The next presenter, Canvasly, is in the business of collecting children’s artworks and putting them on the app, for safekeeping. In giving his feedback to the app, Sun said it needs a “ton of scale,” as he also discouraged efforts to go school-to-school, because of the challenges this presents to the sole founder.
Healthjump’s presentation elicited issues of security and privacy. After sign up, Healthjum coordinates with people’s physicians, so the former can keep their medical records. The price of convenience is also about giving up certain information. What Healthjump removes is the chore of filling up medical forms every time you go to another clinic or hospital but the startup guarantees security with encryption.
“We don’t collect your (customers’) data,” Cavanaugh said.
Talking again about privacy, PeepsOut and its live stream network helps venues find new patrons and patrons find venues that they may like “to be found in.” Crawford guarantees that the streams are anonymous and not recorded at all.
A former ad man, Crawford announced a couple of recent accomplishments, including its partnership with 45 bars and other establishments, its new office in Austin Texas; its 1,500 uniques in New York as well as its return rate of 83 percent on its app and 63 percent on its website.
Thinknum’s Zhen presented his web platform for financial analysis and how it’s different. “We’re focusing on collaboration and solving transparency.”

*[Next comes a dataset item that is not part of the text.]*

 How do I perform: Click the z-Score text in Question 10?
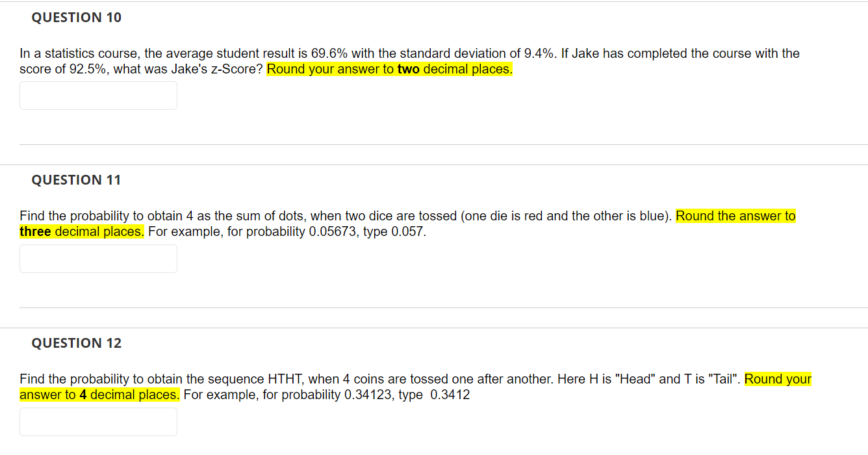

Thinknum aggregates the abundance of financial data and insights on the web and presents it to our users in an intuitive format, indexing the world’s financial information in the process.
Thinknum’s Cashflow Model values companies based on fundamentals just like Wall Street research analysts do. Its Plotter tracks over 2,000 sources of data and enables users to analyze trends easily. Thinknum’s institutional clients include Goldman Sachs and JP Morgan.
Later, Sun answered questions from the audience, but one thing that stood out is how open he is to e-commerce startup idea. “It’s a $700-billion dollar industry with only a 6-percent penetration rate. In terms of potential, it’s more execution, than concept.”
Even Amazon, he added, is on Day 1 with e-commerce.
Late last year, comScore reported that Q3 2013 U.S. desktop-based retail e-commerce sales grew 13 percent year-over-year to $47.5 billion, marking the 16th consecutive quarter of positive year-over-year growth and the 12th consecutive quarter of double-digit growth.